In media comunque, si legge nel report, “la risposta della popolazione italiana depone per una buona resilienza di fronte allo stress generato dalla pandemia”. Un più severo peggioramento rispetto agli anni precedenti è stato però osservato “in alcune categorie demografiche” ed in particolare nei giovani tra i 18 e i 34 anni. “Per la prima volta – scrivono infatti i ricercatori – nella storia del sistema di sorveglianza Passi (Progressi delle aziende sanitarie per la salute in Italia, che dal 2008 raccoglie anche informazioni sulla presenza di sintomi depressivi in campioni di adulti rappresentativi della popolazione) i dati hanno evidenziato un rischio aumentato di sintomatologia depressiva nei giovani, che in passato risultavano essere tipicamente un gruppo protetto a minor rischio.
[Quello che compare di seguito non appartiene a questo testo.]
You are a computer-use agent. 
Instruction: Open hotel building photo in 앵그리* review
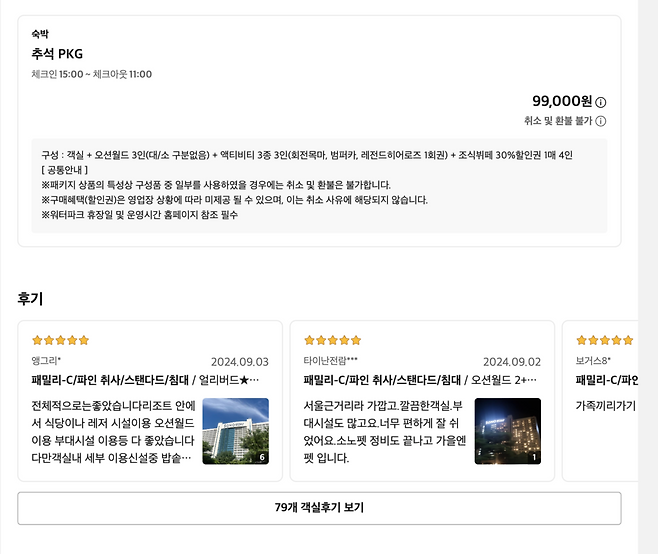(235, 431)
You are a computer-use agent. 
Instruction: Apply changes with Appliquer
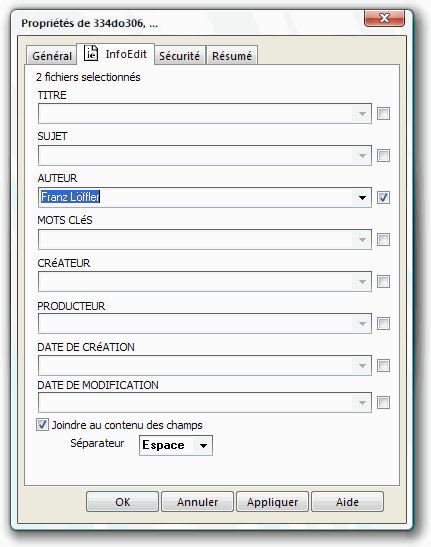273,502
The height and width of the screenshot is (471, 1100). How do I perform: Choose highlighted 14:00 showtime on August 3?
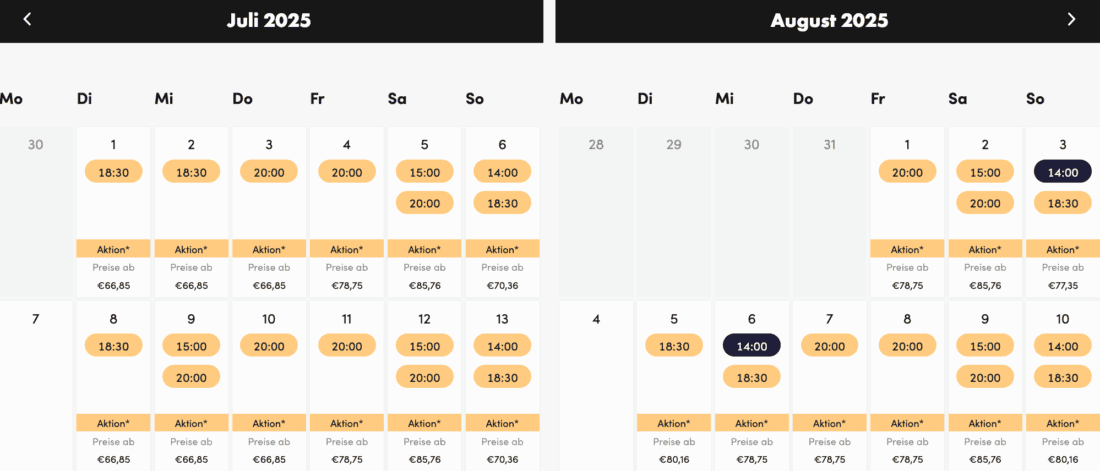[1062, 172]
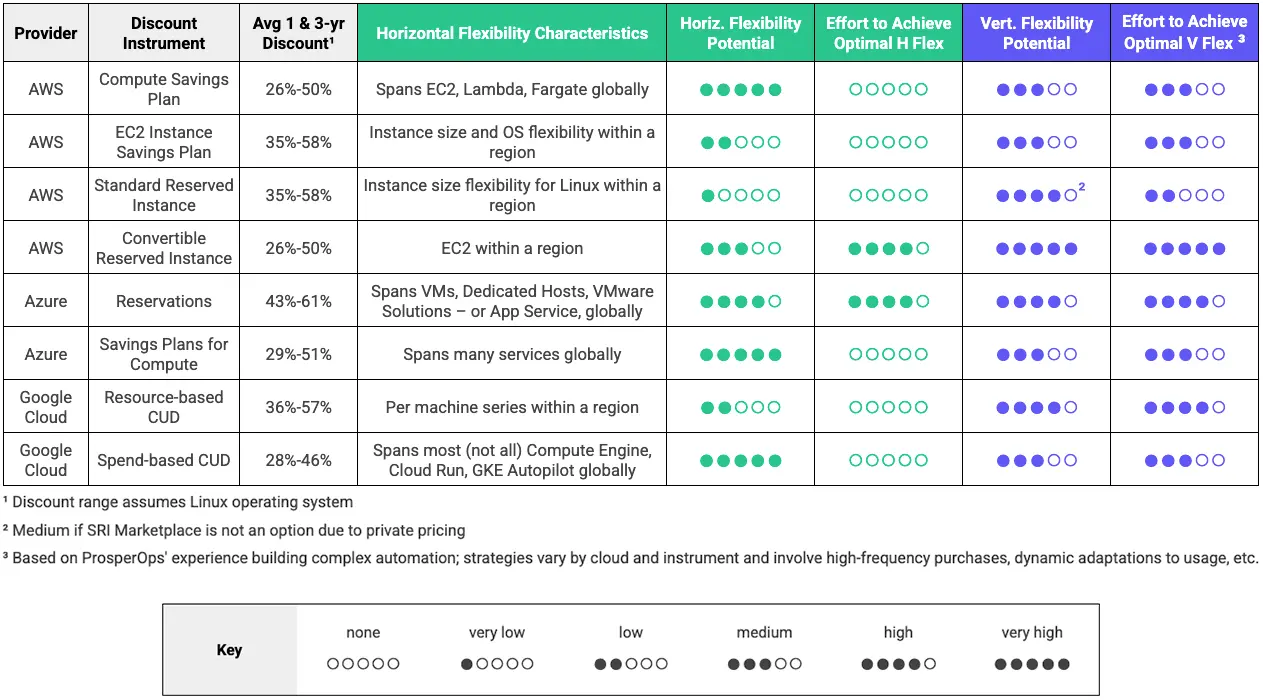Image resolution: width=1263 pixels, height=700 pixels.
Task: Click the 'medium' dots in the Key legend
Action: pos(764,664)
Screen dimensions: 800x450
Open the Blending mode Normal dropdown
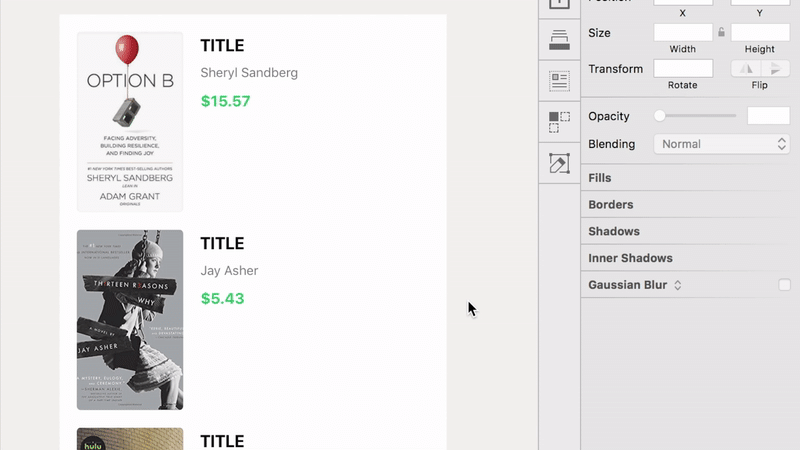click(x=721, y=144)
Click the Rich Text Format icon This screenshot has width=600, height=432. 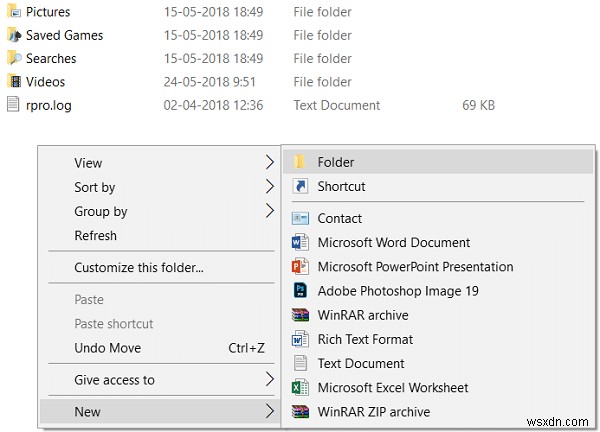click(300, 339)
Inoltre, rispetto a prima della pandemia, è aumentato il rischio legato all'essere donne o all'avere difficoltà economiche”.

 

“La pandemia ha comportato dunque molte sfide – ha commentato Antonella Gigantesco, del reparto di Ricerca clinica-epidemiologica in salute mentale e comportamentale dell'Iss – in particolare per i giovani preoccupati per il loro futuro, le donne e i lavoratori i cui mezzi di sussistenza sono stati minacciati. Sarà importante, nel breve e nel lungo periodo, promuovere azioni e interventi specifici e innovativi rispetto a nuovi bisogni di salute mentale emergenti, come il potenziamento dei servizi per la salute mentale e politiche che coinvolgono anche i luoghi di lavoro e le scuole”.